I've been seeing and hearing lessors around town the past couple days. Probably around a dozen flocks, some flocks of big boys up high as well. Nothing to get too excited about, but this weather is bringing fresh birds!


----------



## muskat (Mar 5, 2002)

I too have seen a lot of flocks of lessors flying over town. Like Chris said, nothing major, but at least some movement.


----------



## tsodak (Sep 7, 2002)

One of the wardens said they saw a some really small lessers taken last weekend. That and the occasional black merganser.... errrrrr double crested cormorant. whoops!!!!! :withstupid:


----------



## Matt Jones (Mar 6, 2002)

I saw a flock of 20 whitefronts with one snow on Wednesday sitting in a slough. I really wanted to take a crack at 'em (never shot a whitefront) but the farmer keeps the slough posted and doesn't let anyone hunt, including family.
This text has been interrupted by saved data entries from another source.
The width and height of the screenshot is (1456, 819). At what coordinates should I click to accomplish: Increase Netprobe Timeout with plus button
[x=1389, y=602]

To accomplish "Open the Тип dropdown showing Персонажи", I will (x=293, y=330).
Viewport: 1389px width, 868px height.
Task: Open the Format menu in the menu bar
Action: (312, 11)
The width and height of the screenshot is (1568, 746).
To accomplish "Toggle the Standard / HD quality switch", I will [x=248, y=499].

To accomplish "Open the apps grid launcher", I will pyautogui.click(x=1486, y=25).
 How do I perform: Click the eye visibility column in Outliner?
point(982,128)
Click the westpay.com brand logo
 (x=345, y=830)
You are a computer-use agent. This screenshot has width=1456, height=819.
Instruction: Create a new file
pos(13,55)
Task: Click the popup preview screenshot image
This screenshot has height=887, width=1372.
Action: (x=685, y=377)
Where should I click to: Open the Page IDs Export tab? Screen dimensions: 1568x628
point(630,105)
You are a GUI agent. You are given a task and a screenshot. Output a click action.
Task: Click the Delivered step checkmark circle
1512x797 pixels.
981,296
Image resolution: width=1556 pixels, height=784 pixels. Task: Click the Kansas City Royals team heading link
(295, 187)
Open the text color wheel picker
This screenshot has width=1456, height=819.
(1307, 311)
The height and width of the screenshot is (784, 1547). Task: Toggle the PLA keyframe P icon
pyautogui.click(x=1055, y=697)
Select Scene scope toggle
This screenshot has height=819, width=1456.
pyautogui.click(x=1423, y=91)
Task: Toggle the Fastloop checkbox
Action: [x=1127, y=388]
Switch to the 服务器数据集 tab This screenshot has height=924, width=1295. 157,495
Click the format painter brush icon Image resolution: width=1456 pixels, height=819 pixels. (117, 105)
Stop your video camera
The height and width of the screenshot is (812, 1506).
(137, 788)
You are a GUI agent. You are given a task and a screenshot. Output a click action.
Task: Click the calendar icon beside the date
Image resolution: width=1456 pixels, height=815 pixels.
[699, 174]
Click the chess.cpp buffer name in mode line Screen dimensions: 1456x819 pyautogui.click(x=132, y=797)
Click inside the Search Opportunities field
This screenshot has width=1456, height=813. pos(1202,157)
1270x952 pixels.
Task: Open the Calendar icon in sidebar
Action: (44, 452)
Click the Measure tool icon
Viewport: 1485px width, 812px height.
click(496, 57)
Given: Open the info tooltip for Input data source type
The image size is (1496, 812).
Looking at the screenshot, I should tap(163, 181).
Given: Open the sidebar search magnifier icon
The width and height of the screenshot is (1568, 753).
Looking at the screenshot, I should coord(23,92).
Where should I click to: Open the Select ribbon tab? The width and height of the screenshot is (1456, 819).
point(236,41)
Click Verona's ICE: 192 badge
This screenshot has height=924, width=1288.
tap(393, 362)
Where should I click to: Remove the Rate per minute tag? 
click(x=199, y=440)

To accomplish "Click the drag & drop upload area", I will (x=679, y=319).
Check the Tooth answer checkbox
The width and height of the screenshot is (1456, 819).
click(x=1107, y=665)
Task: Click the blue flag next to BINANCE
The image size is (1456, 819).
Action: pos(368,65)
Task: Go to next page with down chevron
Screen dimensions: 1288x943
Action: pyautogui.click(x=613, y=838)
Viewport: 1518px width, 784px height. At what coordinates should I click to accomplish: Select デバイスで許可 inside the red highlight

Which is fine with me, everything else in the area gets busted and pushed the geese out. There was also several hundred honkers on the slough as well so I wouldn't of gone after them even if it would've been OK...but it would have been extremely tempting!!!


----------



## muskat (Mar 5, 2002)

Was out this morning south of VC, saw a few good flocks of lessors. We managed to get one of those flocks in, those things dont decoy like the big boys!! All in all it was a good day. We got some bonus mallards early in the morning.


----------



## Wood Duck (Mar 22, 2002)

We had a lot of fun with the lessors in Manitoba last week. Limits were easily taken (my buddy even brought out his 28 ga and harvested some) and then we had geese in and out of the decoys for another hour or more. One great experience was when we were working in a good size bunch of snows (100+) which was iffy with full sunlight on the dekes, then about 30 lessors come in to the dekes with some mallards too. That was too much for the snows, they cut strings and whiffled down leveling off at about 35 yards and then we banged them. Also, I was back at the truck once and looked back at the spread and watched canadas decoying in. It was good.
In another area we ran accross a pea field that was so full of feed you could easily see the peas on the ground while sitting in the truck. It was full of Canadas, but we were already limited out, 15 per hunter possesion.


----------